Voy sumando ficciones made in RDA en la cabeza: que «der Führer» no solo fue eliminado de la historia, también del vocabulario; que las noticias de la tele eran reales y que, en contra de la experiencia de Julia, no había paro. Sin tener culpa de nada, Julia Behrend había caído en el hueco entre la ficción de la RDA y su realidad. Ya no podía seguir conformándose con la ficción. Con lo leal y talentosa que había sido, ahora se veía empujada fuera de la realidad.
Julia podía pensar o bien que había fracasado en todo lo que había intentado, o bien que iban a por ella. O podía no pensar y punto.
—Se podría decir que a partir de ese momento me retiré del mundo. Cada día me acostaba más tarde, creo que estaba deprimida. —Se apuntó a otra escuela nocturna, en esta ocasión de español, pero cada vez tenía más la sensación de que aprendía códigos secretos que se utilizaban fuera de su caverna, que se hablaban en lugares que nunca vería. Después de clase se iba «casi todas las noches» a la discoteca de la ciudad—. Mis padres era como que me dejaban hacer, o eso parecía. Tampoco podían ayudarme mucho más. Creo que les daba pena.

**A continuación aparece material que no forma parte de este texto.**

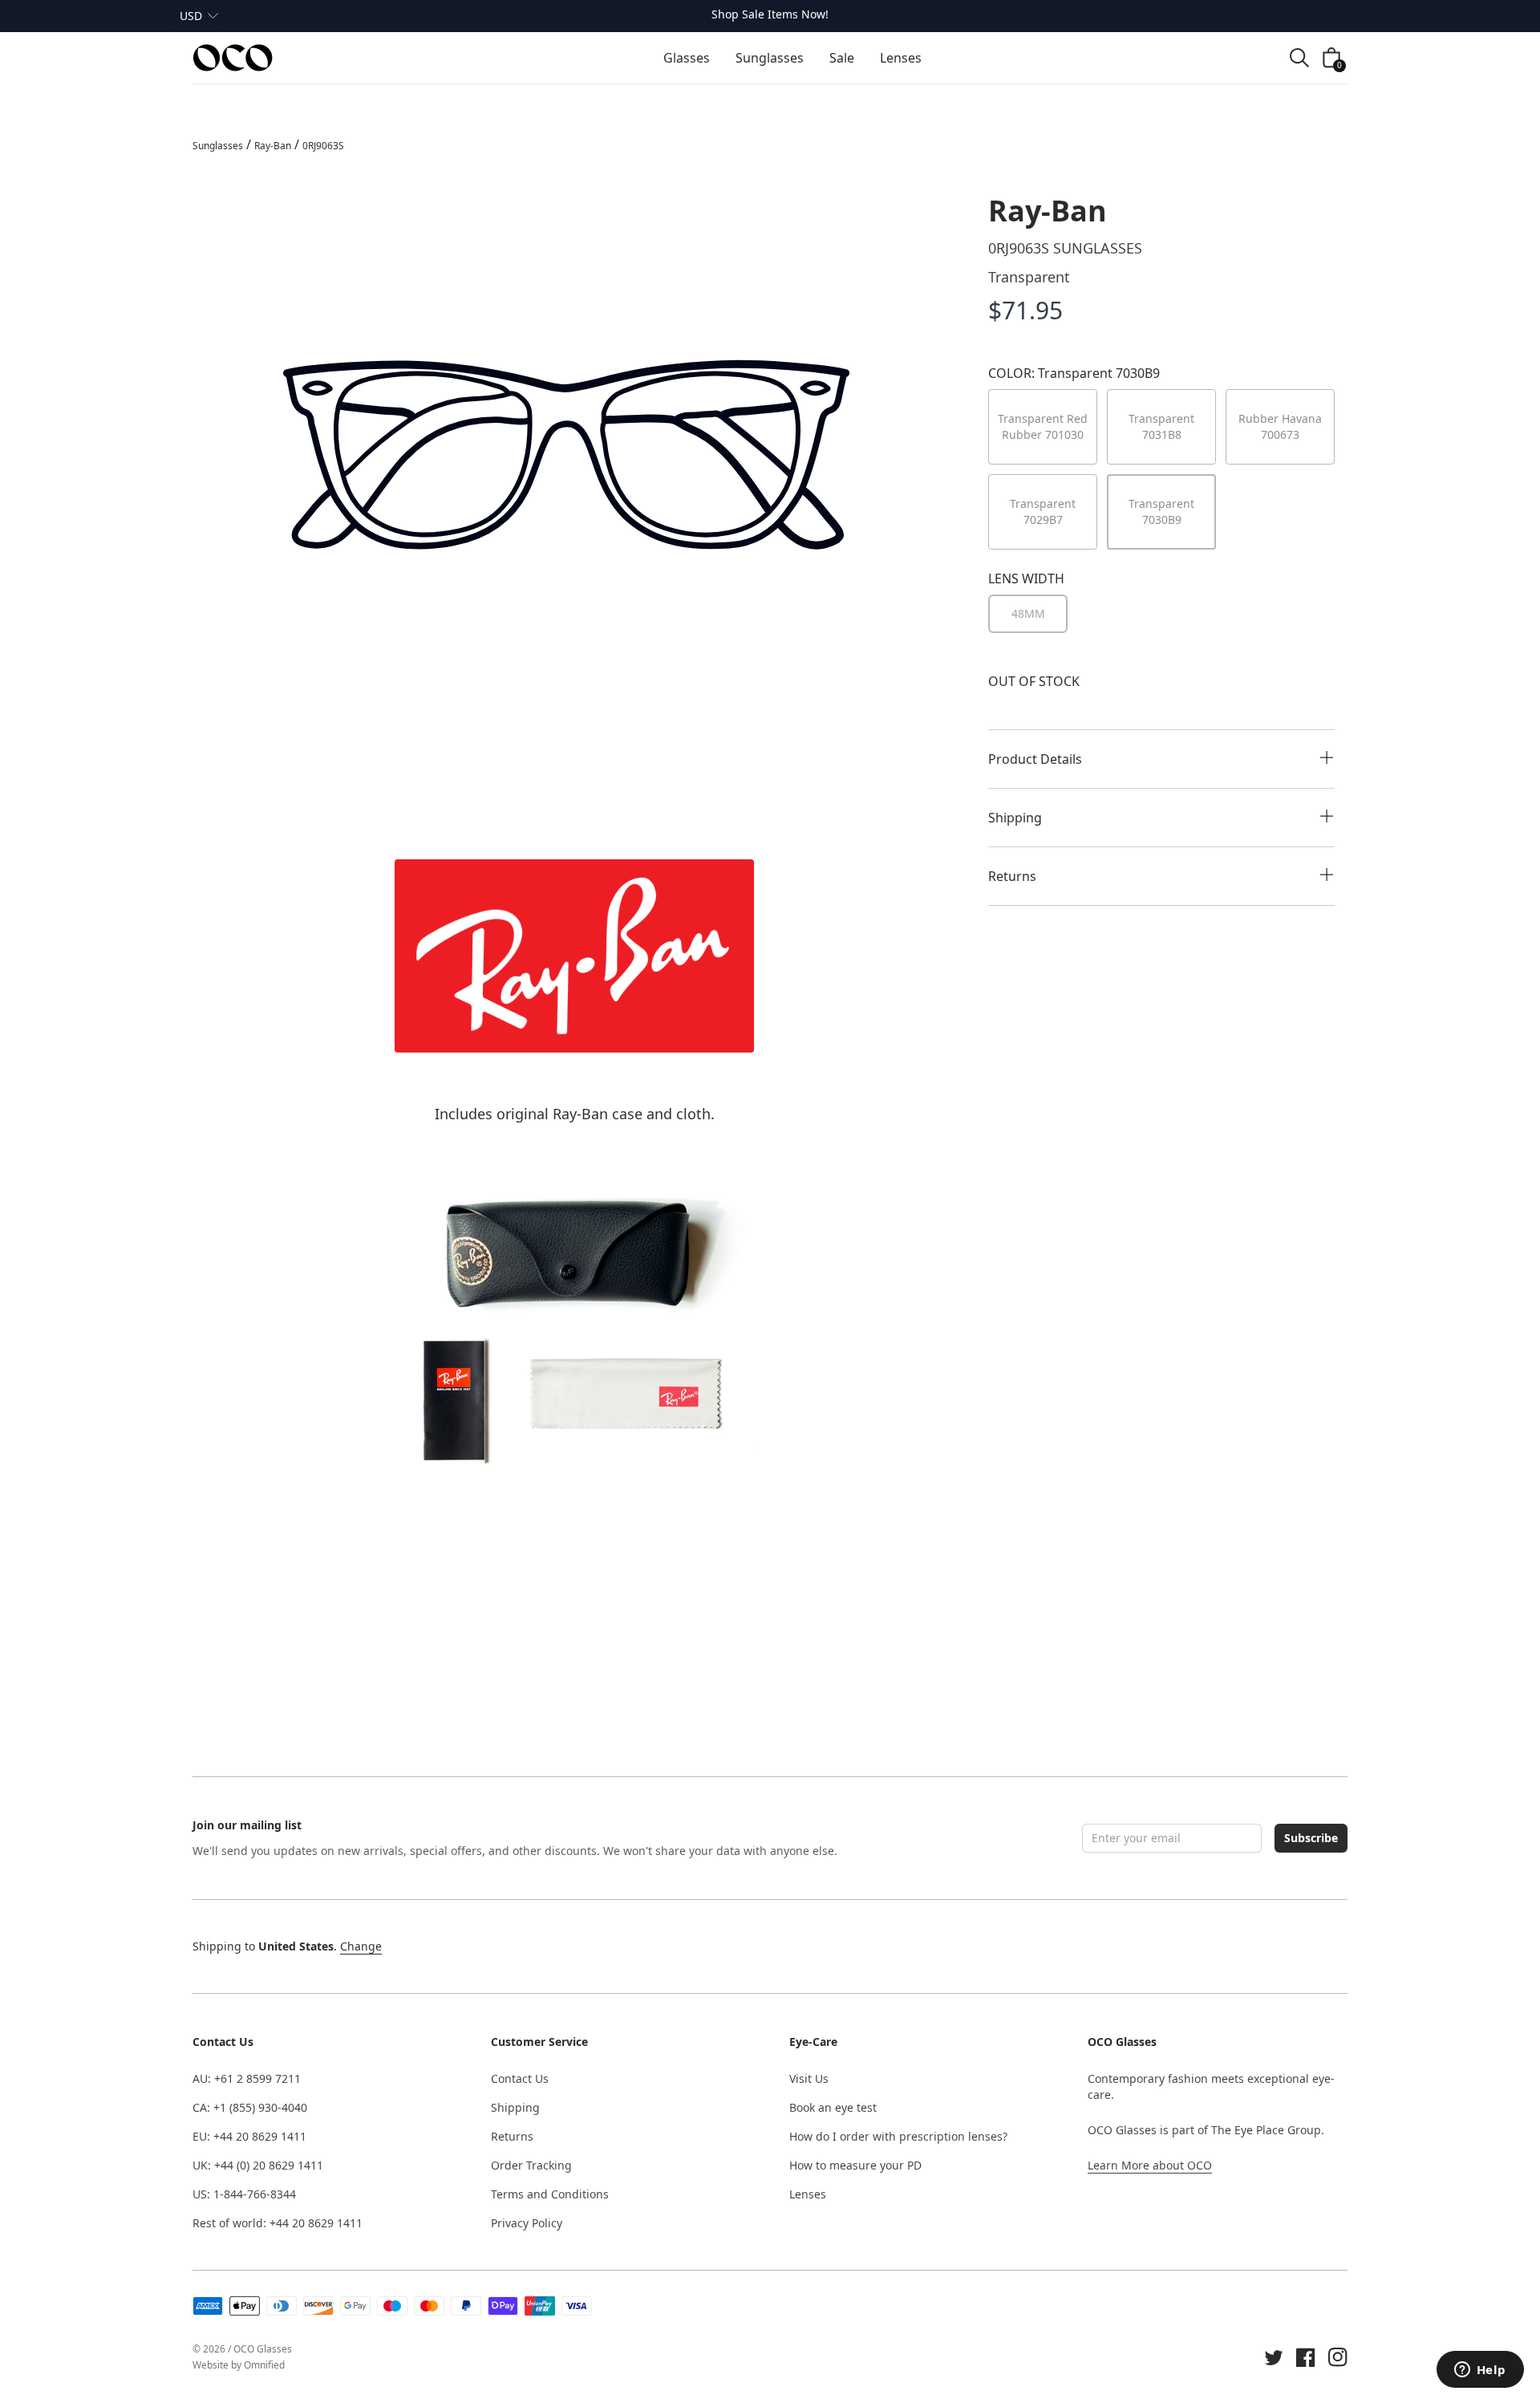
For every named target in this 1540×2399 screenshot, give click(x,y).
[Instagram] (1338, 2357)
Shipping (515, 2107)
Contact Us (520, 2078)
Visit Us (809, 2078)
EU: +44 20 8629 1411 (249, 2136)
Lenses (807, 2194)
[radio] (1028, 614)
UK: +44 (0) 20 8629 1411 (257, 2165)
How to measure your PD (855, 2165)
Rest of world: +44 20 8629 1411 (277, 2223)
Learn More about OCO (1150, 2165)
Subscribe (1311, 1837)
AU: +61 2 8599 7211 (246, 2078)
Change (361, 1946)
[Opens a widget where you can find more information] (1480, 2371)
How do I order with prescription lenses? (898, 2136)
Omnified (264, 2365)
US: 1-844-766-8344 (244, 2194)
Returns (512, 2136)
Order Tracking (531, 2165)
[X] (1273, 2357)
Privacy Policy (526, 2223)
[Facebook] (1305, 2357)
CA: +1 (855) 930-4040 (249, 2107)
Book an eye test (833, 2107)
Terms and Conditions (550, 2194)
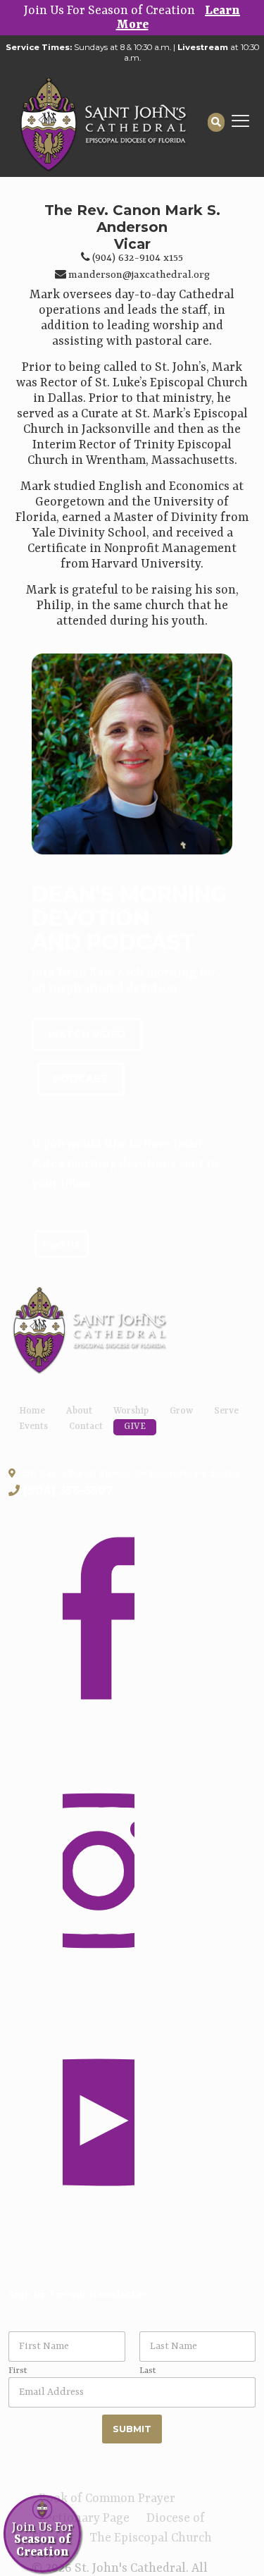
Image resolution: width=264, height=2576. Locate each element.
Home (32, 1411)
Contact (86, 1426)
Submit (132, 2428)
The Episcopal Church (150, 2538)
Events (33, 1426)
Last (147, 2371)
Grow (181, 1411)
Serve (226, 1411)
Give (135, 1426)
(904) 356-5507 (68, 1490)
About (79, 1411)
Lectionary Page (84, 2518)
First (17, 2371)
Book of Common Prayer (107, 2498)
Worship (131, 1411)
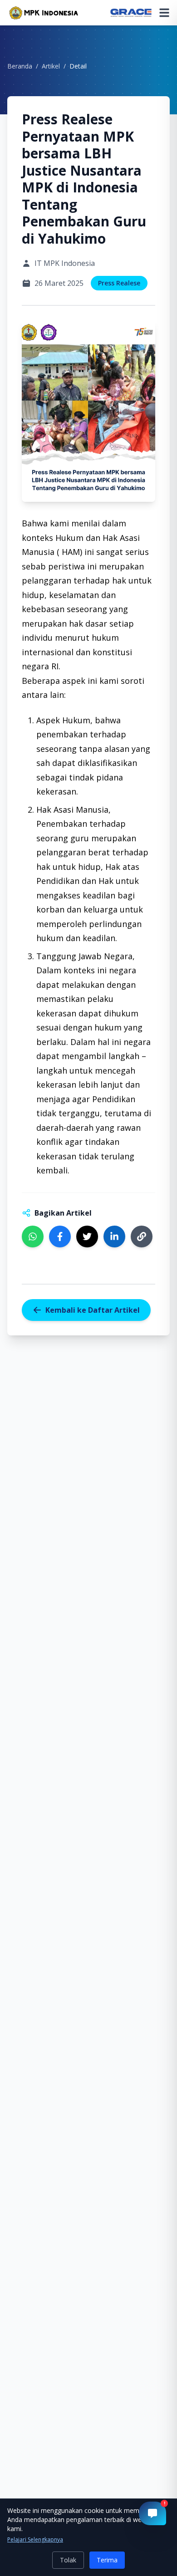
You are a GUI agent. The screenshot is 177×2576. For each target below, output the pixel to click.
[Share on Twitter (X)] (87, 1236)
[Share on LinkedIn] (114, 1236)
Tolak (68, 2560)
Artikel (51, 66)
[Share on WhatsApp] (33, 1236)
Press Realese (119, 283)
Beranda (19, 66)
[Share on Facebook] (60, 1236)
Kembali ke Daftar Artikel (92, 1310)
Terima (107, 2560)
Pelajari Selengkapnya (35, 2539)
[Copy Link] (141, 1236)
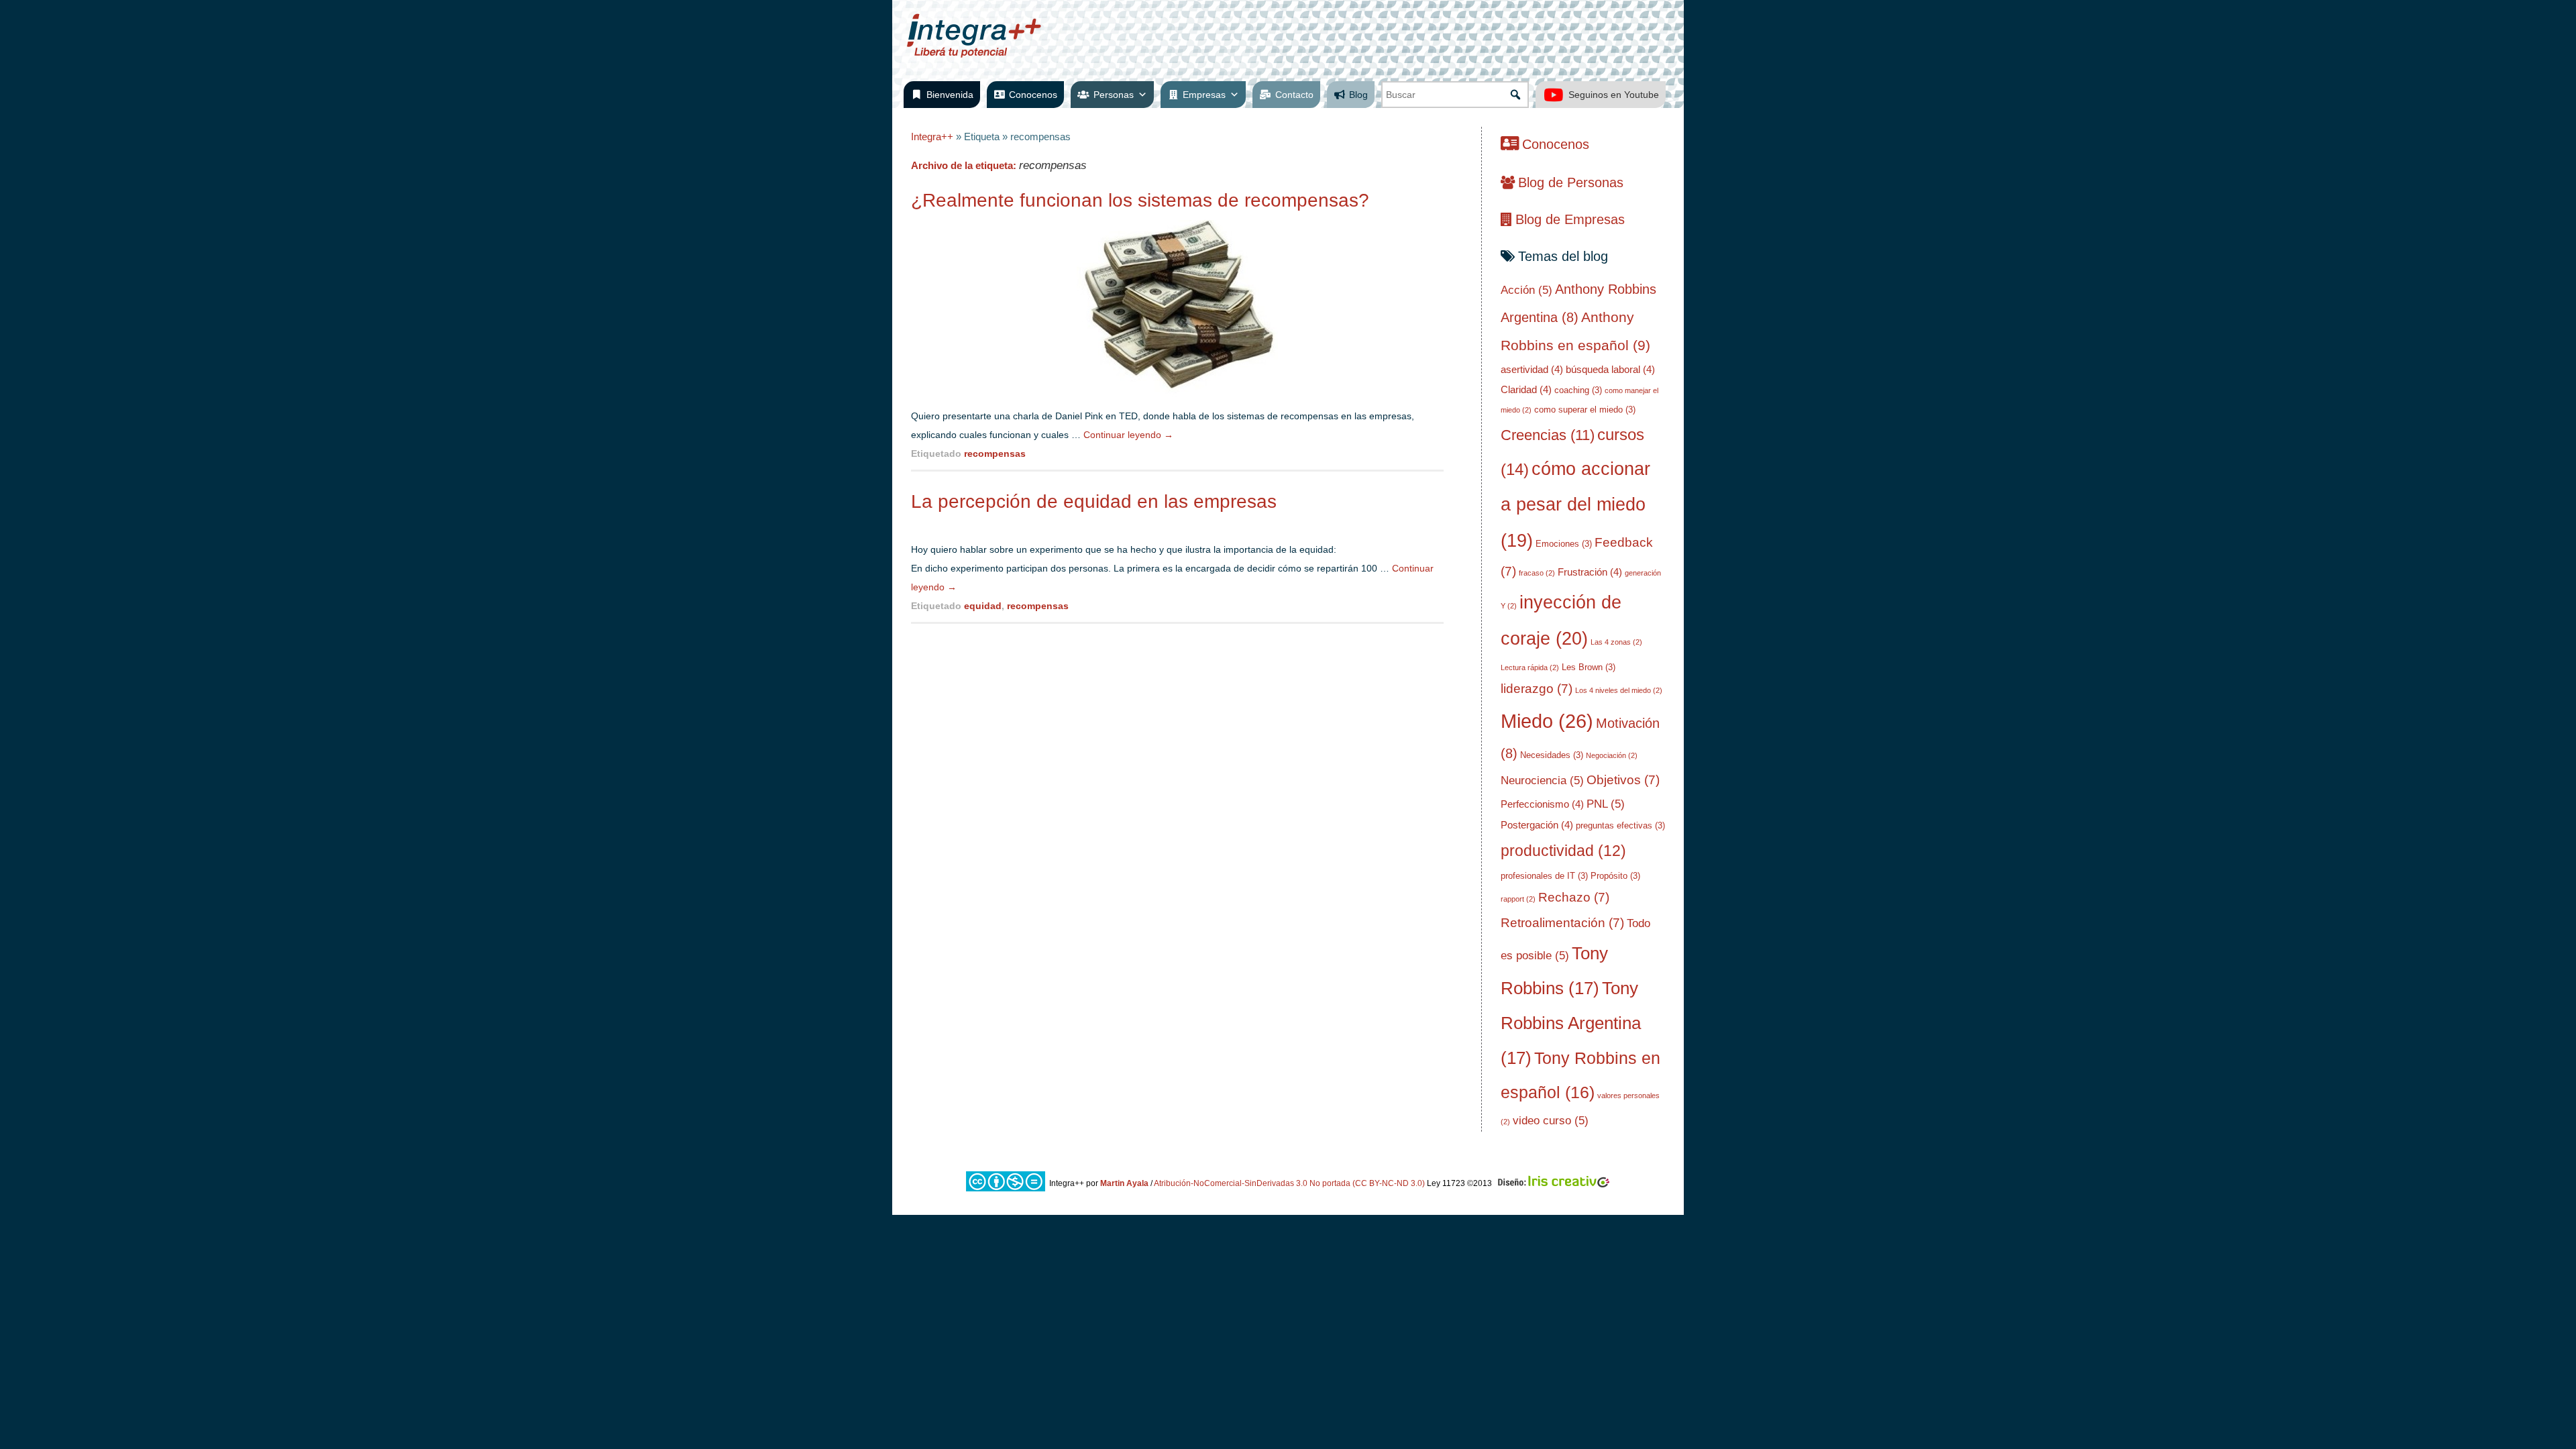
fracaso (1537, 573)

Fue por esa época cuando su hermana pequeña, Katrin, se dio cuenta. El coche era blanco. Lo había visto tres días seguidos en la puerta de la casa antes de comentar nada. Julia no se había fijado.
—Como te he dicho —me mira—, sabía que ese coche estaba allí por mí.
También sabía que seguir con su vida significaría dejarla atrás. Iba a tener que casarse con el novio italiano y largarse. La idea la aterraba.
—Era parte de la atracción que sentía por él… que iba a depender de él para todo, en su casa, en su país y en su idioma. A su merced.
En vacaciones se encontraron en Hungría. En el aeropuerto la llevaron aparte y le registraron el equipaje. Le desatornillaron el secador y le vaciaron las cajas de tampones sobre el mostrador de inspección. Fue en Hungría cuando le dijo que se había terminado.
—Era tan controlador, tan celoso…
Julia se había apartado de él, se había apartado y confinado en casa, y se había apartado de la esperanza. Esto era más que emigración interna: era exilio.